§ Desafio 1:
Indique se cada afirmação concorda com o trecho sobre a lei natural em Hobbes, respondendo sim ou não e citando literalmente as palavras do trecho que decidem: (a) o capítulo XIII do Leviathan trata do estado de guerra; (b) no estado de guerra descrito por Hobbes existe injustiça; (c) o capítulo XIV começa com a definição de lei natural.
§ Desafio 2:
Extraia do trecho sobre a lei natural em Hobbes, sem nenhuma alteração, a parte que começa em "A lei natural estabelece, portanto, preceitos" e segue até "algo os impeça.".
§ Desafio 3:
Prossiga o texto sobre a lei natural em Hobbes a partir da última frase apresentada.
==== Trecho dado ====
A lei natural estabelece, portanto, preceitos da razão para a finalidade principal posta pela natureza humana, qual seja, a sua preservação e bem-estar. Esta finalidade posta pela natureza, como já mencionado acima, pode ser entendida como uma espécie de inércia: “[...] quando uma coisa está em movimento, permanecerá eternamente em movimento, a menos que algo a pare” (Hobbes 1651: cap. II). Ora, a vida é um movimento, portanto, ela tende a continuar os movimentos vitais até que algo os impeça.
O Leviathan, cap. XIII, trata do estado de guerra característico do estado de natureza. O capítulo XIV, que introduz o conceito de lei natural, começa com a definição do que é o direito natural. Hobbes, então, argumenta que a causa do estado de guerra decorre do exercício do direito natural. No estado de guerra por ele descrito, a vida é miserável e não há injustiça. Ora, a formulação das leis naturais terá justamente conexão com essas duas determinações. Ela é apresentada como alternativa para o estado de guerra, como o seu oposto, a paz, e como restrição ao direito natural como condição da justiça. No Leviathan, a lei natural é definida de forma contrária ao direito natural, como sua negação, cujo desrespeito tem como consequência o estado de guerra. O oposto ao estado de guerra, a paz, depende da limitação do que ocasiona o estado de guerra, a saber, o direito natural a todas as coisas. Os termos de tal limitação serão determinados justamente pela lei natural.
==== Dados apresentados ====
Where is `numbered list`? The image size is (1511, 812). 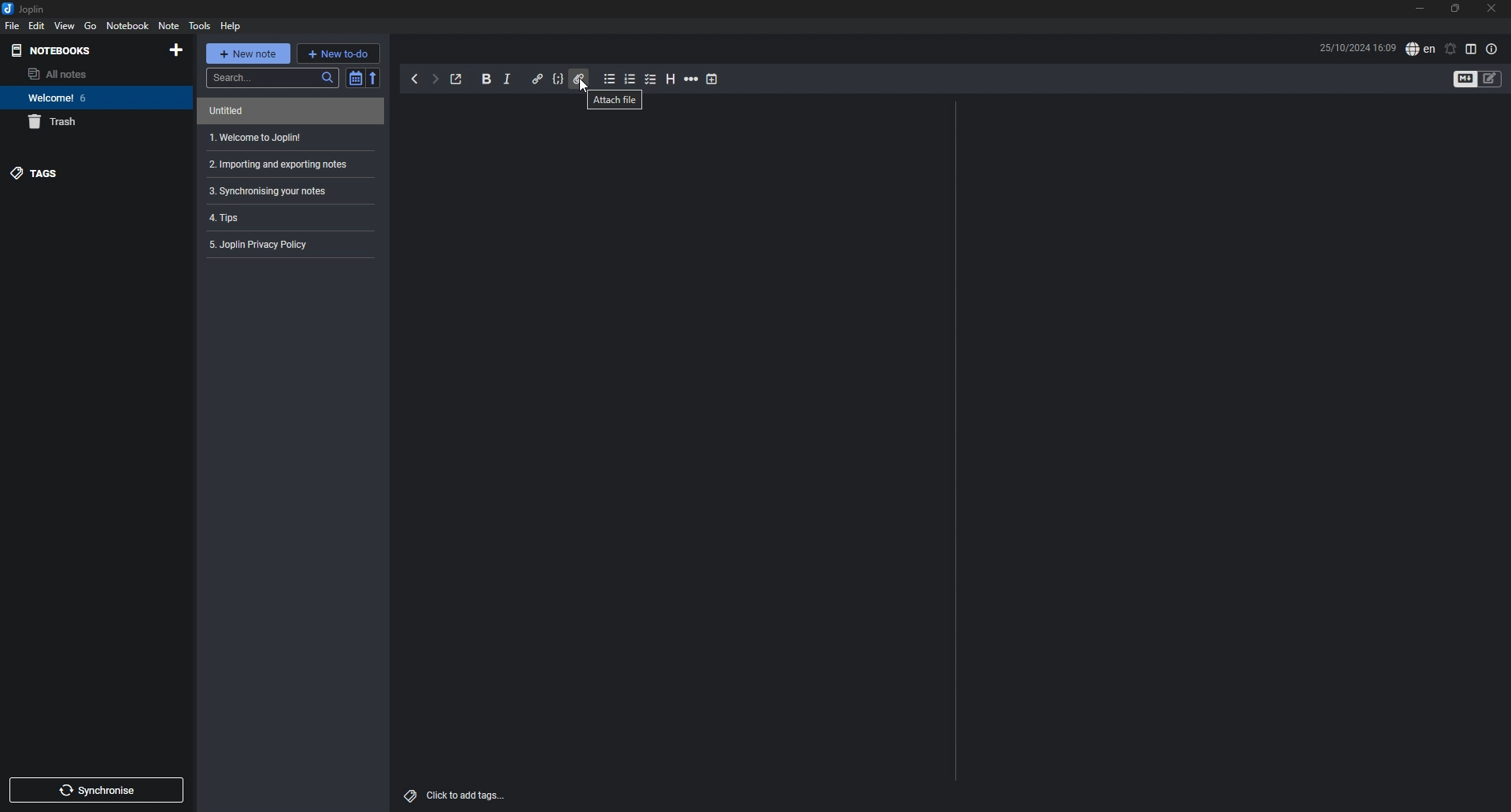
numbered list is located at coordinates (631, 78).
====
§ Resultado do exercício 1:
(a) Sim: "O Leviathan, cap. XIII, trata do estado de guerra característico do estado de natureza."
(b) Não: "No estado de guerra por ele descrito, a vida é miserável e não há injustiça."
(c) Não: "O capítulo XIV, que introduz o conceito de lei natural, começa com a definição do que é o direito natural."

§ Resultado do exercício 2:
A lei natural estabelece, portanto, preceitos da razão para a finalidade principal posta pela natureza humana, qual seja, a sua preservação e bem-estar. Esta finalidade posta pela natureza, como já mencionado acima, pode ser entendida como uma espécie de inércia: “[...] quando uma coisa está em movimento, permanecerá eternamente em movimento, a menos que algo a pare” (Hobbes 1651: cap. II). Ora, a vida é um movimento, portanto, ela tende a continuar os movimentos vitais até que algo os impeça.

§ Resultado do exercício 3:
No estado de guerra, três paixões conspiram para a paz: o medo da morte, o desejo de conforto e a esperança de consegui-lo pelo trabalho. Fica claro que aquilo que a razão sugere como remédio para tal estado são normas de paz: “E a razão sugere adequadas normas de paz” (Hobbes 1651: cap. XIII). Paz é a restrição de direitos para a convivência. Destarte, o cap. XIV do Leviathan sustenta que a lei natural é a norma que proíbe fazer o que seja destrutivo à vida ou omitir o que possa contribuir para preservá-la. A primeira lei ordena buscar a paz para viver todo o tempo que a natureza permite viver. A segunda lei ordena a renúncia ao direito a todas as coisas para sair do estado de guerra. Especificamente com relação a essa lei, Hobbes apela à regra de ouro como critério para tal renúncia. A terceira lei ordena que se cumpram os pactos firmados. Por fim, ele esclarece que as leis naturais são aquelas que tratam das normas que estabelecem a paz como meio de conservação das multidões, meios para uma vida pacífica, sociável e confortável. Portanto, não são pertinentes ao caso as leis que sejam meios para a conservação do indivíduo. Em suma, assim compreendidas, elas seriam conclusões ou teoremas relativos ao que contribui para a conservação e a defesa de cada um (Hobbes 1651: cap. XVI).
A justificação que Hobbes oferta, no Leviathan, para quase todas as leis naturais é que a desobediência das mesmas levaria ao estado de guerra. “A razão, governada e tornada razoável pelo medo da morte violenta, recomenda regras ou leis que, se obedecidas, irão resgatar o homem da condição natural, isto é, das implicações que se seguem de seu próprio desejo e medo não mediados” (Herbert 1994: 60). Se no Leviathan o argumento parece ser o de que não seguir as leis naturais conduziria ao estado de guerra, nos Elements e no De Cive é destacada a natureza de tais leis de serem normas de paz. De fato, nos Elements ele afirma que aquilo que for contrário à paz será também contrário à lei de natureza (Hobbes 1640: cap. 16, §10). Por exemplo, o reconhecimento da igualdade, exigida pela segunda, pela nona e pela décima leis de natureza, é justificada em razão da paz (Hobbes 1640: cap. 17, §1). No mesmo sentido, no De Cive, a lei natural é posta como condição da sociedade, da paz humana4.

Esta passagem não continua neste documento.